Autore: Sebastian Nielsen Data: To: tails-dev Oggetto: [Tails-dev] Suggestion: Determistic key generation option for
completely read-only systems
I have a suggestion for tails, that will make it more useful for the masses,
and still having it completely read-only.
And that is having, when the Tails OS starts up, there will be a password
prompt.
This password prompt will accept any password. This passsword is then used
with PBKDF2 key strengtening to create a master key. Then this master
key is SHA512d concatenated with a counter, creating a CSPRNG stream.

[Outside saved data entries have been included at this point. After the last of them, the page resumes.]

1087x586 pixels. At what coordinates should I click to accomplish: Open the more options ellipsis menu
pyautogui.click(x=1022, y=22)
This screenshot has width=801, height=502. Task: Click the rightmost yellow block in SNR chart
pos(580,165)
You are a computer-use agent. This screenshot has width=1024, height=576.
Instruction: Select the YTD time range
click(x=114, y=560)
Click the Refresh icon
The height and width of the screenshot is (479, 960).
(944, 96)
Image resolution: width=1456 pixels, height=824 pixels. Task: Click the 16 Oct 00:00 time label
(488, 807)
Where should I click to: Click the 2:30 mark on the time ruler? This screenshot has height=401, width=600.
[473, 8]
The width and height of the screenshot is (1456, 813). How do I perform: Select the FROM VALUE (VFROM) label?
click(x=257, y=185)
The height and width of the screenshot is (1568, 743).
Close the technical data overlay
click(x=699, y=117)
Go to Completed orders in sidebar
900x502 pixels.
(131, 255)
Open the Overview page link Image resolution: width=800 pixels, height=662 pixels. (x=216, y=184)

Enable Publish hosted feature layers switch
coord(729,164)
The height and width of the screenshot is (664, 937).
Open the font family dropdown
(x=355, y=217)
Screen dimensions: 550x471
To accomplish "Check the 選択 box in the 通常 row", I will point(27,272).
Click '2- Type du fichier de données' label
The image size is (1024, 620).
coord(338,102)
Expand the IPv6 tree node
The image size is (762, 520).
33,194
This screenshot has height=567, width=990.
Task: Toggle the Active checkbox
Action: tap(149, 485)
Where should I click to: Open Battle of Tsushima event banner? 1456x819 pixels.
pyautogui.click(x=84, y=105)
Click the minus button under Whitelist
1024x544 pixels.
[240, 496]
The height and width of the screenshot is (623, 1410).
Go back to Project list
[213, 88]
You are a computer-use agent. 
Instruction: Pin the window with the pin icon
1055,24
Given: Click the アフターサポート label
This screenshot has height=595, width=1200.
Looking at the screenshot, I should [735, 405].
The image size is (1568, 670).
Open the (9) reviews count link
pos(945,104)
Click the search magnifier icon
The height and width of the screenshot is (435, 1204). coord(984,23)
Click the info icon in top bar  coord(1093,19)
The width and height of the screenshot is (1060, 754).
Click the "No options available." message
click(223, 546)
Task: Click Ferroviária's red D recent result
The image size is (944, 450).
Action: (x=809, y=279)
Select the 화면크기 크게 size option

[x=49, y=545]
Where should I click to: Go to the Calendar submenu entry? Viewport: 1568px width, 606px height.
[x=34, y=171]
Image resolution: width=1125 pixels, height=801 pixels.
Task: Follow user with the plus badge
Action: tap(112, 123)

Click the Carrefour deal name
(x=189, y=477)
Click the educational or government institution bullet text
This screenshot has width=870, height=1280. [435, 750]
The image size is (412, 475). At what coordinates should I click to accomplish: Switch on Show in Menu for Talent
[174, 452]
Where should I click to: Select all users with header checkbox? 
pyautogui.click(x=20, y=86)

(with a 32 bit counter there will be exactly 2 TB of randomness before it
start to repeat)
(ergo: the first 512 bits is: Sha512( PBKDF2(password) + 0 ) , second 512
bits = Sha512( PBKDF2(password) + 1 ), and so on).
Then this CSPRNG stream is then used to create a PGP key, then a bitcoin
keypair (with adress and such), then a Tor keypair, and then a few other
keys, certificates and such needed for the system. Of course this should not
be fed into /dev/random, instead other ways is needed to correctly inject
this randomness in the key generation functions for OpenPGP and such.
Of course, 2 different users starting up Tails and entering the identical
password will of course get the same PGP key, same bitcoin keypair and such.
But the main advantage is that you dont need to store anything. Even if
your Tails installation media is seized, nothing can happen. You have your
password, thats all that is needed to recreate your installation of Tails.
Of course, the user needs to select a secure password.
This also means any single tails installation media can be used by unlimited
users. And that would also make it more interesting for internet cafés and
such to install Tails on their public computers, since tails then become
completely read-only but still users can get their PGP keys, bitcoin keys,
and TOR keys and other keys by simply logging in with the password they
chose when first starting to use tails at home.